This morning, as I stood in the kitchen preparing Raphaela's mid-day snack for school, I heard her cry out, "Mommy, there's been a terrible mistake!"
I found her standing over the recycling bag in our house, pulling out sheet after sheet of her drawings and scribblings, that had somehow (wink wink) ended up in the garbage and that someone (pointing finger at myself) had not yet had the opportunity to take to the recycling bin downstairs.
"How could this have happened?" she lamented. "My drawing, my creations, we must rescue them."
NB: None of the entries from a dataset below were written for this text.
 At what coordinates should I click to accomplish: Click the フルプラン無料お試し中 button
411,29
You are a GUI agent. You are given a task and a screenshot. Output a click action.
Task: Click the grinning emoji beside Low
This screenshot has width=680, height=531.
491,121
There are days that Raphaela returns from Gan with pages of exercises they have done in the classroom that day, along with random pictures that she has drawn in her spare time. I generally look through the group, save one or two that show uniqueness and emotion, and remove the rest. Just yesterday, she presented me with an astounding drawing - for a four year old - of our family, with bobble head people and a bobble head cat, we all have a golden yellow halo around us. With clouds and a sun in the sky and green grass below us, it's a keeper, and I am even planning on laminating it for posterity.
But not every project she brings home represents Great Art, and in the interest of maintaining some sense of order in the house, I thin the herd so to speak.
All this has improved my acting skills, when I put on my saddest most surprised face and say, "Oy! How terrible! We must fix this problem right now..." (IE I must throw out the garbage while she is at Gan.)
2 comments:
I once saw a comment on facebook in which a father said that he smuggles out broken crayons to the bins like a Mexican drug lord. I know the feeling.
Tip: Take pictures of her art. Takes up zero space but you still have a record of it.